Stendhal, Breton, cristallisation
Ch II § 4 anchors the texture imaginaire in MP's long engagement with Stendhal's De l'Amour (1822) via Breton's L'Amour fou (1937). Stendhal's "cristallisation" migrates (ULL 1953 → NMS [136] 1957 → EM2 149 1959 → DESC 120): from love-cristallisation to ontological cristallisation. The real is not observed but crystallized through the imaginary.
Positions
- saintaubert-2021-etre-et-chair-ii (Ch II entire) elevates this formula to organizing-thesis status for MP's late ontology. This was not done systematically in Saint Aubert's earlier volumes or in the standard literature, which tended to isolate the formula as an OE remark.
- Standard readings (Madison, Barbaras, Dastur) tend to treat "texture imaginaire du réel" as a remark about painting (OE context) rather than as the general ontological thesis it is in the 1959 manuscripts.
Connections
- replaces Sartre's polarized real/imaginary (L'Imaginaire 1940) with a textural thesis.
- extends onirisme — the texture imaginaire is the register within which onirisme operates.
- enables perceptual-faith — we have foi in the perceived because the perceived is textured with our imaginary adherence.
- operates through ecart — the texture imaginaire IS the perceptual écart extended to ontology.
- specifies figuratifs — the figuratifs (fond, ombre, horizon, silence) are the ontological grammar of the texture imaginaire.
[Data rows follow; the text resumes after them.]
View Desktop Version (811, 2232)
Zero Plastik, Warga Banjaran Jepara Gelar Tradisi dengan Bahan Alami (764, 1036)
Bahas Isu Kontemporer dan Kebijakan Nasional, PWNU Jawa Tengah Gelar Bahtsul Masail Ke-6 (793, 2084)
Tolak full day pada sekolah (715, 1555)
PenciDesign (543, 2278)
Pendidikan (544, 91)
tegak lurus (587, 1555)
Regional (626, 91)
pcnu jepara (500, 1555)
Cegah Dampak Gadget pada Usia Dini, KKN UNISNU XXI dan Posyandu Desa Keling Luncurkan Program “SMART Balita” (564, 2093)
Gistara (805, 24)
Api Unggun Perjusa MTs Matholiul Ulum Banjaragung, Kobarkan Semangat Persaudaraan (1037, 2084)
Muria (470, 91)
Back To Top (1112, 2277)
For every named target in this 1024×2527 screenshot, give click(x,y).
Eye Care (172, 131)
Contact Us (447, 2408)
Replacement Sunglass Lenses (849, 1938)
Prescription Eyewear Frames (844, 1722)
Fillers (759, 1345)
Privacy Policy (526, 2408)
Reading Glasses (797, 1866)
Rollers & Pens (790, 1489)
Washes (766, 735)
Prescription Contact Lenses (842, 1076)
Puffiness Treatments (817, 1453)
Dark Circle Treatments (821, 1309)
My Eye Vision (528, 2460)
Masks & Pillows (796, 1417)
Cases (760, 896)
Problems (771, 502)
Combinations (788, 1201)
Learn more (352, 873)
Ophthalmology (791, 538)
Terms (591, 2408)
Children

- anchors the chair du sensible / grain — DESC 87 links chair and imaginaire.
- is a structural parallel to inconscient-primordial — both are carnal dimensions that escape the conscience/rien binary.
- contrasts with the Sartrean analogon which presupposes the real/imaginary split.
- underpins metaphoricity — metaphor operates on the texture imaginaire.
Open Questions
- What is the precise relation between "texture imaginaire du réel" (the formula, OE) and "chair du monde" (the late ontology, VI)? Saint Aubert treats them as co-extensive without fully arguing the point.
- If "il n'y a de chair qu'imaginaire" (DESC 87) is MP's mature position, how is it compatible with the chair du monde as "sensible et non sentant" (NT 304)? The tension requires care.
- What would MP have said about the digital image / screen in light of the texture imaginaire? Carbone 2015 and carbone-2019-philosophy-screens develop this.
Sources
- saintaubert-2021-etre-et-chair-ii — Ch II (entirety, p. 87-118). Also Ch IV § 3 (la transcendance à même la chair) and Ch VII § 3a.
- merleau-ponty-1961-eye-and-mind — OE p. 24 (the cardinal formula). Also OE p. 40-41 (analogie selon le corps).
- merleau-ponty-1968-visible-and-invisible — VI3 p. 164 (la chair enveloppe); VI2 p. 108-109 (voyant qui oublie qu'il a un corps).
- Primary archival refs via Saint Aubert: EM2 186; [155]v(14); [171]v(12); [223]v; DESC 87; OntoCart p. 173/6; NT p. 298, p. 320; NTi-58 [330]v; NTi [356]; PbPassiv 149/NP, 155/NP; RC55 p. 68-69. Sartre polemic: L'Imagination 1936, L'Imaginaire 1940, L'Être et le Néant 1943, L'homme et les choses 1947.